I knew I had to do more. So I copy and pasted my entire Ineffable List into Anthropic’s Claude. Claude has a larger context window so it could fit years of notetaking into it. Here’s what it said:
Based on the information provided, here is a summary of your preferences and values:
Themes and Subject Matters:
- You seem to enjoy thought-provoking and philosophical ideas, especially related to psychology, spirituality, and existence. There are references to Jung, Frankl, and Anthony de Mello indicating an interest in depth psychology, meaning-making, and mindfulness.
- You have an appreciation for nature, science, and discovery. References to Tinker Creek, the 'invisible form,' and interconnection suggest a sense of wonder about the world. Mentions of terraforming planets and space point to an interest in science fiction.
- Relationships and human connections are meaningful to you. Quotes about love, intimacy, friendship, and longing for places and people point to the importance of relationships.
Style and Tone:
- The overall tone seems contemplative, introspective, and poetic. The language used is often metaphorical, lyrical, or turns of phrase. References to 'slits in the skin of the present' and 'the careful emptiness inside a cello' suggest a poetic sensibility.
- There is an occasional wry, sardonic wit and humor. Mentions of 'revolutionary and courteous' manners, and illogical political logic point to a capacity for dry, ironic humor.
- A sense of nostalgia and wistfulness pervades some entries, indicating a tendency to feel sentimental about the past. Mentions of missing Kyoto, childhood treats, and formative memories of family point to nostalgic sentiments.

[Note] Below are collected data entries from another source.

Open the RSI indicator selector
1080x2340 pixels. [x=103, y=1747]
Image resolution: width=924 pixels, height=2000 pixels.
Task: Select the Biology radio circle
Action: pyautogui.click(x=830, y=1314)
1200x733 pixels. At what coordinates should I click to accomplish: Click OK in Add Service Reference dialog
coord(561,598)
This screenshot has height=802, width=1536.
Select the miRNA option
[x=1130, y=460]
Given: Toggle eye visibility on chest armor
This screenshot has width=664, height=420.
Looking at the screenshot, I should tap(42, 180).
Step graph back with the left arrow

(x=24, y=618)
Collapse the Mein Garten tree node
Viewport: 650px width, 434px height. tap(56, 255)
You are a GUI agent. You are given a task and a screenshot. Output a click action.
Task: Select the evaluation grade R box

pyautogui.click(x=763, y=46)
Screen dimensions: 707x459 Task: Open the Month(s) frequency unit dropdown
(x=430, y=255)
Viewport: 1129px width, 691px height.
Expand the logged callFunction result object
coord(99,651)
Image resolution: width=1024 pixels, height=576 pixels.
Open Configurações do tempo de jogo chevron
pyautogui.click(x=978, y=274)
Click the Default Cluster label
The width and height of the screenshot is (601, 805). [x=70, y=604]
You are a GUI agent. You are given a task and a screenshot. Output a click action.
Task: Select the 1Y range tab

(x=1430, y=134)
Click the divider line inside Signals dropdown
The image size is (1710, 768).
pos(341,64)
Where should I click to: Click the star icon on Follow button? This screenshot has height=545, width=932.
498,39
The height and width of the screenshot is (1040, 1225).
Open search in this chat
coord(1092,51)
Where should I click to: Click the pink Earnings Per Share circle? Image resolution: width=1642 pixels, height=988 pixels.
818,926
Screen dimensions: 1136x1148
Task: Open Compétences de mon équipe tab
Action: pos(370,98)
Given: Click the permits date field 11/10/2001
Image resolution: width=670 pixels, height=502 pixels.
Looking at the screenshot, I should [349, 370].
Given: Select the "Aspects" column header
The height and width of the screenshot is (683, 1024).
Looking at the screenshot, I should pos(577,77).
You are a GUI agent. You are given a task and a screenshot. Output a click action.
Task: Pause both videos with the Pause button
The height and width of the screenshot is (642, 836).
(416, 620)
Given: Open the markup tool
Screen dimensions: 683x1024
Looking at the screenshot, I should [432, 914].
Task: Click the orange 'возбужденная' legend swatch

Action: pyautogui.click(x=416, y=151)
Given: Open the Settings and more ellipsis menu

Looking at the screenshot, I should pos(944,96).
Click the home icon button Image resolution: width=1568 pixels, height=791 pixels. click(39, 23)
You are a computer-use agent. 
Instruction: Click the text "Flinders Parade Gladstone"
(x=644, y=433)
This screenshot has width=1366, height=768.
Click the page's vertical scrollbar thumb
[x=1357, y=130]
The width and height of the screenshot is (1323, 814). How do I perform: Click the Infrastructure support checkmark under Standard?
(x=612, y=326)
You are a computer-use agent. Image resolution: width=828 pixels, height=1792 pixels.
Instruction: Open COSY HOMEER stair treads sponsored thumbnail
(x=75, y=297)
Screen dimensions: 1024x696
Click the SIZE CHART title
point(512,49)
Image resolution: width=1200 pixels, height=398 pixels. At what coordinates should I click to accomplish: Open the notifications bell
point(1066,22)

In summary, you appear to value philosophy, relationships, aesthetics, nostalgia, music, food, wit, quirkiness, and childlike wonder about the world. Your tastes seem to stem from a poetic, introspective, and meaning-oriented sensibility that finds depth and beauty in life. A richness of references across subjects points to intellectual curiosity and openness to a diversity of ideas, experiences, and forms of meaning-making.
I mean. Man.
There is something so powerful about large language models’ abilities here. I could have commissioned an entire team of investigators to attempt to piece something like this together about me, given them months of time and thousands of dollars, and not gotten anything close to this level of fidelity and resolution.
It felt like blabbing to a therapist for an hour and having them sum up what’s bothering me in a single perfect sentence.
I felt at once like the AI had given me a mirror and a North Star. It told me about who I am, and where I need to go. And it did it just by naming what was already there. It named things that were obvious but that I couldn’t see or say for myself.
This was weirdly transformational. During a writing session later that day, I reeled off another grey sentence and wrinkled my nose. “I want to go for something more poetic,” I said to myself. I looked at a joke I had written and admired it: “I like the wry humor here.” During a break, I read a new Scott Alexander essay and found myself leaning in—“Deeply analytical,” I whispered out loud to my laptop.
It was as if learning to speak again about what I like carried a kind of raw power.
Afterward, I stood straighter in the purple summer light on 23rd Street. My chin was higher; whatever was stuck in my throat had been dislodged. I suddenly had a little spring in my step, as though I knew where I was going.
That night I slept better than I had in years.